Verbatim, and with nothing else, reproduce the data below from its first line through the line containing "Tick the Daniela".

Records excerpted from a collection:
:::::

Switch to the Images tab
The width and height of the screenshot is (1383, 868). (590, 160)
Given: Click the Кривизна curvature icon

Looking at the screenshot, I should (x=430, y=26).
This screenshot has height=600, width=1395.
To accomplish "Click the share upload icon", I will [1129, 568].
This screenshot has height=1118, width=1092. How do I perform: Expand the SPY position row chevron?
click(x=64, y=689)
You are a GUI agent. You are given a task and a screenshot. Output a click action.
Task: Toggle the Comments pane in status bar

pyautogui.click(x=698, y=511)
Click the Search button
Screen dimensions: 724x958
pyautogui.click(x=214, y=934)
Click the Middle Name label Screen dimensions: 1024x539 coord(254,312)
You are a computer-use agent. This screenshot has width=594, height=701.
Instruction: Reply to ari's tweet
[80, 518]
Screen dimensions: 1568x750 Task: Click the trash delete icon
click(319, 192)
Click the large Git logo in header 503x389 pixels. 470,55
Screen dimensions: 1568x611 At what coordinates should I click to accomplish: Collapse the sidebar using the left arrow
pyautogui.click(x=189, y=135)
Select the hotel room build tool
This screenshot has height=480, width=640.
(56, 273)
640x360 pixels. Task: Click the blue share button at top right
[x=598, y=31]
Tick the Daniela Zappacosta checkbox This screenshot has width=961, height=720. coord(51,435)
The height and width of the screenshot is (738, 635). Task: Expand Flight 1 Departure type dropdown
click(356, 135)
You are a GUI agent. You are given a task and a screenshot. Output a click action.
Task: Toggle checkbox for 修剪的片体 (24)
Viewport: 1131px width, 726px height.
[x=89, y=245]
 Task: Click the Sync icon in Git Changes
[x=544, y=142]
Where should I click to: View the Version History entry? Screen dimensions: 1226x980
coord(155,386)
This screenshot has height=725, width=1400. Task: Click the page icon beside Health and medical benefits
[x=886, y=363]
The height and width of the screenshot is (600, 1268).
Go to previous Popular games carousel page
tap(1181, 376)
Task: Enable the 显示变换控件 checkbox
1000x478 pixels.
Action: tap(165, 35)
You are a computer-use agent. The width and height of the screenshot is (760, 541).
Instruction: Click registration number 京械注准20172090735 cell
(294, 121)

:::::

Written response ->
Switch to the Images tab
The width and height of the screenshot is (1383, 868). (590, 160)
Given: Click the Кривизна curvature icon

Looking at the screenshot, I should (x=430, y=26).
This screenshot has height=600, width=1395.
To accomplish "Click the share upload icon", I will [1129, 568].
This screenshot has height=1118, width=1092. How do I perform: Expand the SPY position row chevron?
click(x=64, y=689)
You are a GUI agent. You are given a task and a screenshot. Output a click action.
Task: Toggle the Comments pane in status bar

pyautogui.click(x=698, y=511)
Click the Search button
Screen dimensions: 724x958
pyautogui.click(x=214, y=934)
Click the Middle Name label Screen dimensions: 1024x539 coord(254,312)
You are a computer-use agent. This screenshot has width=594, height=701.
Instruction: Reply to ari's tweet
[80, 518]
Screen dimensions: 1568x750 Task: Click the trash delete icon
click(319, 192)
Click the large Git logo in header 503x389 pixels. 470,55
Screen dimensions: 1568x611 At what coordinates should I click to accomplish: Collapse the sidebar using the left arrow
pyautogui.click(x=189, y=135)
Select the hotel room build tool
This screenshot has height=480, width=640.
(56, 273)
640x360 pixels. Task: Click the blue share button at top right
[x=598, y=31]
Tick the Daniela Zappacosta checkbox This screenshot has width=961, height=720. coord(51,435)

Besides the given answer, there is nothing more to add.